[PYTHON] Introduction of DataLiner ver.1.3 and how to use Union Append

Introduction

We have implemented all the main functions that were expected for the release of DataLiner 1.3.1. In the future, the development pace will be about adding bug fix and preprocessing frequently.

Release article: https://qiita.com/shallowdf20/items/36727c9a18f5be365b37 GitHub: https://github.com/shallowdf20/dataliner Document: https://shallowdf20.github.io/dataliner/preprocessing.html

Installation

! pip install -U dataliner

Changes in ver1.3

There are the following four.

--UnionAppend implementation --StandardizeData abolished (renamed to Standard Scaling) --ArithmeticFeatureGenerator abolished (renamed to AppendArithmeticFeatures) --load_titanic implementation

Then, I will introduce the specific usage.

How to use

First, import the package to be used this time.

import dataliner as dl
from sklearn.pipeline import make_pipeline
from sklearn.ensemble import RandomForestClassifier

From this version, titanic data is included in the package, so it is easy to try. Use the load_titanic method to load the sample titanic data.
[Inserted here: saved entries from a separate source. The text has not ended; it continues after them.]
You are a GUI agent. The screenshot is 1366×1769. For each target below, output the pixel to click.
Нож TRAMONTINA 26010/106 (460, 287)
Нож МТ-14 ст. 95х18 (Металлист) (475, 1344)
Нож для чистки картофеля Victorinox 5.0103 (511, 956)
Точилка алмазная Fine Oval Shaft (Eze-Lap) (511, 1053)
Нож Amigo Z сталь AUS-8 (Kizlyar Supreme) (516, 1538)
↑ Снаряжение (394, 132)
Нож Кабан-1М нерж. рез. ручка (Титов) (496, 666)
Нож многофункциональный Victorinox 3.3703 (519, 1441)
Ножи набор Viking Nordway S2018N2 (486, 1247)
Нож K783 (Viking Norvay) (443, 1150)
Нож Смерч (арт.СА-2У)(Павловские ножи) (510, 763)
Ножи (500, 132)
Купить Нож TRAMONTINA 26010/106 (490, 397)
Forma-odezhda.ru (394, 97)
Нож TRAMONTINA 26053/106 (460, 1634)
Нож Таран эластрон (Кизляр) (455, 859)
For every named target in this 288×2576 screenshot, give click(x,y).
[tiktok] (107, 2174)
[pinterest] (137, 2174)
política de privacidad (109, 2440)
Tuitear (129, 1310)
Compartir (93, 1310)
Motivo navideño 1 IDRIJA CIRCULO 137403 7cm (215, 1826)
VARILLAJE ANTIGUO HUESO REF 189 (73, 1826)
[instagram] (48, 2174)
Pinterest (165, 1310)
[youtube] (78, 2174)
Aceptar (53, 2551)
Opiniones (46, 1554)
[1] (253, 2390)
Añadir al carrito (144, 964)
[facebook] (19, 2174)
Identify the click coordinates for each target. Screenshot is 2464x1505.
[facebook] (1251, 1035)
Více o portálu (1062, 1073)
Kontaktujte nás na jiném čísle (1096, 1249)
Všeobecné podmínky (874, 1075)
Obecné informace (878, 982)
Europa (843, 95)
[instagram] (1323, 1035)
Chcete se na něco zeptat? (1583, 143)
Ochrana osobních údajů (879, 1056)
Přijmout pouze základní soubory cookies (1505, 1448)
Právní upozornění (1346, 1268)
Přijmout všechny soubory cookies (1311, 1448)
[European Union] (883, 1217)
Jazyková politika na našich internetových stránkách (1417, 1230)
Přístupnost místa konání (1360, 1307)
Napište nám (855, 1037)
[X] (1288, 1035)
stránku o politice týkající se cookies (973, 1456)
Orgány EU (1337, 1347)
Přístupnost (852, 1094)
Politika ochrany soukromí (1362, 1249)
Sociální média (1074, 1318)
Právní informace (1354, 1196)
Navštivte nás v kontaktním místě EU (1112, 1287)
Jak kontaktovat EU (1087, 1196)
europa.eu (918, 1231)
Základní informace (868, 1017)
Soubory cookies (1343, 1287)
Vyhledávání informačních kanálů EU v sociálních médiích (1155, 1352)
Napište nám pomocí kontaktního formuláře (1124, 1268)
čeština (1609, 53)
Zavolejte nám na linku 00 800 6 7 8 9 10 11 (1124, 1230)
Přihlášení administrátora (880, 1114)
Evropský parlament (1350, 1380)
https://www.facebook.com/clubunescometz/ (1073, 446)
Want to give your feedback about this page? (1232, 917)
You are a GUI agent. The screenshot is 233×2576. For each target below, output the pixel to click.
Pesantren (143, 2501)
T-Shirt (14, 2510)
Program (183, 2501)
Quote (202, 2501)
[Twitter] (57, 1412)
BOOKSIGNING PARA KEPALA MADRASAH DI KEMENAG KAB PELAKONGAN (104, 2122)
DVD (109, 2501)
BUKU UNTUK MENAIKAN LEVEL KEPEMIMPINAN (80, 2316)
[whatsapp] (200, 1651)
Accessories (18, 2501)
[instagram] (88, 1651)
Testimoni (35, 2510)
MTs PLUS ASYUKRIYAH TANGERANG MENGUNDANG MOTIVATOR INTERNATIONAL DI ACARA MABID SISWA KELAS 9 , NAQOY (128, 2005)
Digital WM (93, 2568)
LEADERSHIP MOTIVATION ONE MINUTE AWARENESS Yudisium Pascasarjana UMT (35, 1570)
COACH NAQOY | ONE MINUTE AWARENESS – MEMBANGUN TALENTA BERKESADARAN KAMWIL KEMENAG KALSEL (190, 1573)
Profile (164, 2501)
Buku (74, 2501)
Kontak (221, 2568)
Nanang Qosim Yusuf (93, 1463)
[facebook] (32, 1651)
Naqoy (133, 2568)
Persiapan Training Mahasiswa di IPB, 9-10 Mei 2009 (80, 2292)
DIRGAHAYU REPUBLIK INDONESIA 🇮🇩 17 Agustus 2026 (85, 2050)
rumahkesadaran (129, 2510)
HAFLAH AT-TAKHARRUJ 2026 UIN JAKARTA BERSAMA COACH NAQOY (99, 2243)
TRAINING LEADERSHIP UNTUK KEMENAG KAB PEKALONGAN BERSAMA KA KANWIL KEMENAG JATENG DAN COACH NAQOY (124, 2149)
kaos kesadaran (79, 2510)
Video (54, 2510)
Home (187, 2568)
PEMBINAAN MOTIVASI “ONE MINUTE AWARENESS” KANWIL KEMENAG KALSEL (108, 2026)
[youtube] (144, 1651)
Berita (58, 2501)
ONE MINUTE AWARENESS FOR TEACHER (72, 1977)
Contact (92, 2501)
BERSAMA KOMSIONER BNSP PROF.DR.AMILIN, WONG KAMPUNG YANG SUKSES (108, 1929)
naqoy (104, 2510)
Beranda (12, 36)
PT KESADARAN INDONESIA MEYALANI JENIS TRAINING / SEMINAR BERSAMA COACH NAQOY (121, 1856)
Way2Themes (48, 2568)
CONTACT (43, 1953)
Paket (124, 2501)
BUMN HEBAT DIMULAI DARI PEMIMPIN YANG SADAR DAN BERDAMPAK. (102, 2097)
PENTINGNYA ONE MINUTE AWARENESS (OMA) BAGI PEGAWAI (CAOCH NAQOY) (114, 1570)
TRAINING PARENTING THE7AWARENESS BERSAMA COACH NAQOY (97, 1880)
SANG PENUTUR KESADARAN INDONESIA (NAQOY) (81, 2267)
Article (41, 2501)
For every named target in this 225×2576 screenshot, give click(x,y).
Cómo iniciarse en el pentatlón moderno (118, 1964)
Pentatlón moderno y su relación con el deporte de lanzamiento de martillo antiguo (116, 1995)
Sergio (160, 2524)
X, X_test, y = dl.load_titanic()

Now X is the data excluding'Survived'in train.csv, X_test is test.csv, and y is the'Survived' column in train.csv.

How to use

This time, I will introduce the process called ** Union Append **.

In DataLiner pre-processing, basically all pre-processing that adds new features from existing features is given the class name Append 〇〇.

That's why we changed ArithmeticFeatureGenerator to AppendArithmeticFeatures in this version. The exceptions are BinarizeNaN and CountRowNaN, but these are the processes that are performed before the missing value completion / category processing in principle, so we have given this name.

Here, for example, let's say you want to add features as a whole, and suppose you build a pipeline as follows.

process = make_pipeline(
    dl.ImputeNaN(),
    dl.TargetMeanEncoding(),
    dl.StandardScaling(),
    dl.AppendCluster(),
    dl.AppendAnomalyScore(),
    dl.AppendPrincipalComponent(),
    dl.AppendClusterTargetMean(),
    dl.AppendClassificationModel(model=RandomForestClassifier(n_estimators=100, max_depth=5)),
    dl.AppendClusterDistance(),
    dl.AppendArithmeticFeatures(),
)
process.fit_transform(X, y)

In this method, for example, the features added by Append Cluster are used as the original data of the next Append Anomaly Score. (And the features will increase steadily in all Append 〇〇 below)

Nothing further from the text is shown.